Fajnie czasem uciec do Harz

 W zeszły piątek, wprost z zapracowanej i bardzo ostatnio zawodowo stresującej rzeczywistości, uciekłam w ciszę, spokój, kojącą moc przyrody i dobrą moc miasteczek w klimatach jakie lubię. I chociaż to były tylko dwa dni - dwa, ale za to jakie! - to idąc w poniedziałek do pracy czułam się tak, jakbym wracała po urlopie. Bardzo tego weekendu z dala od domu potrzebowałam, czerpałam z niego pełną mocą, i chyba nie dziwi mnie fakt, że organizm poczuł, że mamy wakacje. Sama tak się czułam a w te dwa dni sprytnie upchnęłam tyle, że spokojnie mogę sama siebie oszukiwać, że nie było mnie w domu trochę dłużej. Dokładnie teraz widać, że w te ciężkie okresy pomiędzy urlopami chwytam się czego się da, nawet oszukańczych złudzeń.


Było krótko ale treściwie, w te dwa weekendowe dni udało nam się upchnąć naprawdę sporo. Sobota była intensywna i trochę wyczerpująca, za to niedziela już spokojna a ja przysiadałam chociaż na moment wszędzie tam gdzie się dało, głównie w kawiarniach. Mojemu lenistwu sprzyjał fakt, że niedzielę spędzaliśmy w miasteczku a nie na intensywnej wędrówce jak dzień wcześniej.





I chociaż wyjazd do Harz, pasma górskiego w środkowych Niemczech, planowaliśmy już od jakiegoś czasu, regularnie też poruszaliśmy ten temat w naszych rozmowach to doszedł do skutku kiedy po prostu stwierdziliśmy, że w następny piątek jedziemy. I wtedy dopisało i zgrało się wszystko bo i nasze chęci, i znaleziony na szybko nocleg, i podróż bez korków ( w obie strony! ) i wreszcie przepiękna, niemal tropikalna pogoda.

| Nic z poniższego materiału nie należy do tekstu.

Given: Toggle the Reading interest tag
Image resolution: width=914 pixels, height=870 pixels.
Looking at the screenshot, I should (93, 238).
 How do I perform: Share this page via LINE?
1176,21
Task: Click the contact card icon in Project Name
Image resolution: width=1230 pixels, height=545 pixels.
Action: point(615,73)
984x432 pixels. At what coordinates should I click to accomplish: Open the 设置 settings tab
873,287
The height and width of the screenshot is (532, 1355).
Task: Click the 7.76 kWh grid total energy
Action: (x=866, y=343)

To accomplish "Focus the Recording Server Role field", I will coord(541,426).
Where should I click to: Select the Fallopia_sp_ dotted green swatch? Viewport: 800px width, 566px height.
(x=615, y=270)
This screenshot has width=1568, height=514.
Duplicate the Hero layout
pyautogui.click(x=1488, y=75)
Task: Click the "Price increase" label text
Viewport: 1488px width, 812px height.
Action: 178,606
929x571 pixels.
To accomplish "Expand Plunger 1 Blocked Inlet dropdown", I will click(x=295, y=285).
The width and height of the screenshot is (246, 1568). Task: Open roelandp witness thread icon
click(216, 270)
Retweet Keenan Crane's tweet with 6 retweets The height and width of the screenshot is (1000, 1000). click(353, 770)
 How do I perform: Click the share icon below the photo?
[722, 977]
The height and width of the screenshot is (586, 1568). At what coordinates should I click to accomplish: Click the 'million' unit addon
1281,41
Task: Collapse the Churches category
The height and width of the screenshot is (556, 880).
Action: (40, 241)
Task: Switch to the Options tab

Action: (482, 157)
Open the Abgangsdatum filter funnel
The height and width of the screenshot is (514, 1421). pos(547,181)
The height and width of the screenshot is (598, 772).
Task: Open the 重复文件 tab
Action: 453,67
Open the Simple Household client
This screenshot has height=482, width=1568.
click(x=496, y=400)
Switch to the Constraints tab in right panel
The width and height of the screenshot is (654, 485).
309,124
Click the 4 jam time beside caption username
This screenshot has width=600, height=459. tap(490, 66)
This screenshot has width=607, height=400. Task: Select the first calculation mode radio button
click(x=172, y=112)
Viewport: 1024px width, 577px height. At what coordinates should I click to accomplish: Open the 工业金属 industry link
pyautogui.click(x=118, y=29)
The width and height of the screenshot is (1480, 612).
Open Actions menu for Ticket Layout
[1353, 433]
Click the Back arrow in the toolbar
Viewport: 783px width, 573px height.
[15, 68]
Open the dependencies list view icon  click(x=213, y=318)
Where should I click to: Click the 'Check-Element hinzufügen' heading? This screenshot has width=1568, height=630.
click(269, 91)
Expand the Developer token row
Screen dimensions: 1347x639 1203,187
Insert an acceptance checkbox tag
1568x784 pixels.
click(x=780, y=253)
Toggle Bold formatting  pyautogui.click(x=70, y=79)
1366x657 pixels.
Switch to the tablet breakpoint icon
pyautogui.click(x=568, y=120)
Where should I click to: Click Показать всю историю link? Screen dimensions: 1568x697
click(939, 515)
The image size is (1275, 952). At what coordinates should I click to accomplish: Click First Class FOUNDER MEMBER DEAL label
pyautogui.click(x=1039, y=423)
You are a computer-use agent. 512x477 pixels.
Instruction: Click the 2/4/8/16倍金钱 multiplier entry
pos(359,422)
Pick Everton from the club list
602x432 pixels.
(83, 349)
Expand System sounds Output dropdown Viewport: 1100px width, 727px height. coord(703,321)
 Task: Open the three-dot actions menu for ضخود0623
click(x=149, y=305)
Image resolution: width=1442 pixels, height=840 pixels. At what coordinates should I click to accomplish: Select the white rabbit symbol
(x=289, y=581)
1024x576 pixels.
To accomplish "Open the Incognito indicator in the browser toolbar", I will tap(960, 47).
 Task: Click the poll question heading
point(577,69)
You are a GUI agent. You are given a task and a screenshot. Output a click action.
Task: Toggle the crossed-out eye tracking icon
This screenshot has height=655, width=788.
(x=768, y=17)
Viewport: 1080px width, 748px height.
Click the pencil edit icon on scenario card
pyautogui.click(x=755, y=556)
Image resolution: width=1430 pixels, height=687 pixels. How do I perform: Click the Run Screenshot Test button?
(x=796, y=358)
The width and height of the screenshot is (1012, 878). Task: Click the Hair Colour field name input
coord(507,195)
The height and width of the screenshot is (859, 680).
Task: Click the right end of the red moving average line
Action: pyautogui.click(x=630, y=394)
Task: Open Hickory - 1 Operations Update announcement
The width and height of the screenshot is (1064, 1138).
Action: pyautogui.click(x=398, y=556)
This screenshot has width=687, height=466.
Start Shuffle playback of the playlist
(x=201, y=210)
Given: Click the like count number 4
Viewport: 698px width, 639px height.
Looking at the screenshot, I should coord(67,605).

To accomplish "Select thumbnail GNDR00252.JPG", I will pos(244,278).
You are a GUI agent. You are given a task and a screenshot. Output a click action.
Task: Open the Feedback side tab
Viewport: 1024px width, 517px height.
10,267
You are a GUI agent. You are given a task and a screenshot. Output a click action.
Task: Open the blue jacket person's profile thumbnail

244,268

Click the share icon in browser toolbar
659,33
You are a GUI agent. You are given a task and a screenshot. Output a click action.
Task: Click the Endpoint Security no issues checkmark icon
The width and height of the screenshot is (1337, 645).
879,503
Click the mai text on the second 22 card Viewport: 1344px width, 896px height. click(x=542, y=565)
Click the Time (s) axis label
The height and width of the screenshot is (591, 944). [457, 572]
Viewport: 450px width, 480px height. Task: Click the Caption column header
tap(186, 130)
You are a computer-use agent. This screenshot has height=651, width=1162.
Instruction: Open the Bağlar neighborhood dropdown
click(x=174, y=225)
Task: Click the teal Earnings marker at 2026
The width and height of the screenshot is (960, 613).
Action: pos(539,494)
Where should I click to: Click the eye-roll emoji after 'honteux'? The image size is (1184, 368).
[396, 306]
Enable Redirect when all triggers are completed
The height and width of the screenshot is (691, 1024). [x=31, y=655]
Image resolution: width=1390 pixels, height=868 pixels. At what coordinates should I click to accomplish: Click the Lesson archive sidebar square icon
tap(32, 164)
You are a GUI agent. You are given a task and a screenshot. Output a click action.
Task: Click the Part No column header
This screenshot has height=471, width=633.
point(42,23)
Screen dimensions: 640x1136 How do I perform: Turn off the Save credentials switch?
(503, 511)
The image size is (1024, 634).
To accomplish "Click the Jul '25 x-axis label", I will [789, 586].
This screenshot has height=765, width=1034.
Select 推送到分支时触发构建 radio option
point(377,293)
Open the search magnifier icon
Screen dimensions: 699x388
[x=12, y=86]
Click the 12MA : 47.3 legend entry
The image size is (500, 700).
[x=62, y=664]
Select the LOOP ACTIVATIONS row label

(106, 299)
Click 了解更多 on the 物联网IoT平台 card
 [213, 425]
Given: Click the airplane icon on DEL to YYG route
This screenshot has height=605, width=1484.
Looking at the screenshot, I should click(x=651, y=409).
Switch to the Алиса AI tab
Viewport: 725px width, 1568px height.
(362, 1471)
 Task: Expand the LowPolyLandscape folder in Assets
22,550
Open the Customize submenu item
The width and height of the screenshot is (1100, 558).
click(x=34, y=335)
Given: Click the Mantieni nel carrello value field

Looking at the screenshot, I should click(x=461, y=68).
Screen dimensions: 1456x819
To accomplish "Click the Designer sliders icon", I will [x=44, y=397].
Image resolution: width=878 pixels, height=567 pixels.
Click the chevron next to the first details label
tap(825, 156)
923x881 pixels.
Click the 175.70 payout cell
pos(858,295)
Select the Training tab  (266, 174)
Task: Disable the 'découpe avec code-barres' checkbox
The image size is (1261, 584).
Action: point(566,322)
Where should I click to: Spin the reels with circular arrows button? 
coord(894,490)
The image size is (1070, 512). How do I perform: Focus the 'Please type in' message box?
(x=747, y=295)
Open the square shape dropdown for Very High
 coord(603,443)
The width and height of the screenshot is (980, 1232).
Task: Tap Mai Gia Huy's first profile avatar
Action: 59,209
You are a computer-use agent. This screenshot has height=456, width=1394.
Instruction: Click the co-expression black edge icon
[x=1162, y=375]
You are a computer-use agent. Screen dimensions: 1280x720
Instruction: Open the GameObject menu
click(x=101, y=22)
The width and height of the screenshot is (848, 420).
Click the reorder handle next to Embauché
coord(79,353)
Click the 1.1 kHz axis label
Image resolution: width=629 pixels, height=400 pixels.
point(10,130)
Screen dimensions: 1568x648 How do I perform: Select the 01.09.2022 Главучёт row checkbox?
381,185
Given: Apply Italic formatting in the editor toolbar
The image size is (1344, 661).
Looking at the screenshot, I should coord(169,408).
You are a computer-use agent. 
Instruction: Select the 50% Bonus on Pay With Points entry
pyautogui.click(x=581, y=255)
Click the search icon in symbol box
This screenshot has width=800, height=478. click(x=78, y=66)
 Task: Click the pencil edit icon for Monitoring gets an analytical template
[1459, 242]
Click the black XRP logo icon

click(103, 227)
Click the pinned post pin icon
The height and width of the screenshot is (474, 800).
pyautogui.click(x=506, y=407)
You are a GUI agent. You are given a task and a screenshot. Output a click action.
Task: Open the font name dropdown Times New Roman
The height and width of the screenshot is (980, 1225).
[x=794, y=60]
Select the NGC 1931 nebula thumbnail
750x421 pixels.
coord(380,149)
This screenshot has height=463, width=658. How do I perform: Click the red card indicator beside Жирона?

O mojej miłości do domków w kratkę pisałam tutaj nie raz. W swojej najbliższej okolicy widziałam już w tym temacie wszystko co się dało, przemierzając wzdłuż i wszerz te najbardziej klimatyczne zakamarki hanzeatyckich miast. Ale po raz pierwszy byłam w miejscu, gdzie domów szachulcowych było aż tyle! Całe mnóstwo dosłownie, oprócz nich nie było żadnych innych. Gdziekolwiek by nie spojrzeć, w którąkolwiek by nie skręcić uliczkę, zewsząd otaczała mnie architektura w moim ulubionym stylu. Czy muszę Wam pisać, że byłam wniebowzięta? 


A kiedy po takich klimatycznych uliczkach jechaliśmy do celu podróży miałam ochotę wyskoczyć z samochodu i od razu ruszyć na zwiedzanie. Baśniowego klimatu moich ulubionych miasteczek nie da się porównać z niczym innym, pod względem architektonicznym ciężko też mu dorównać.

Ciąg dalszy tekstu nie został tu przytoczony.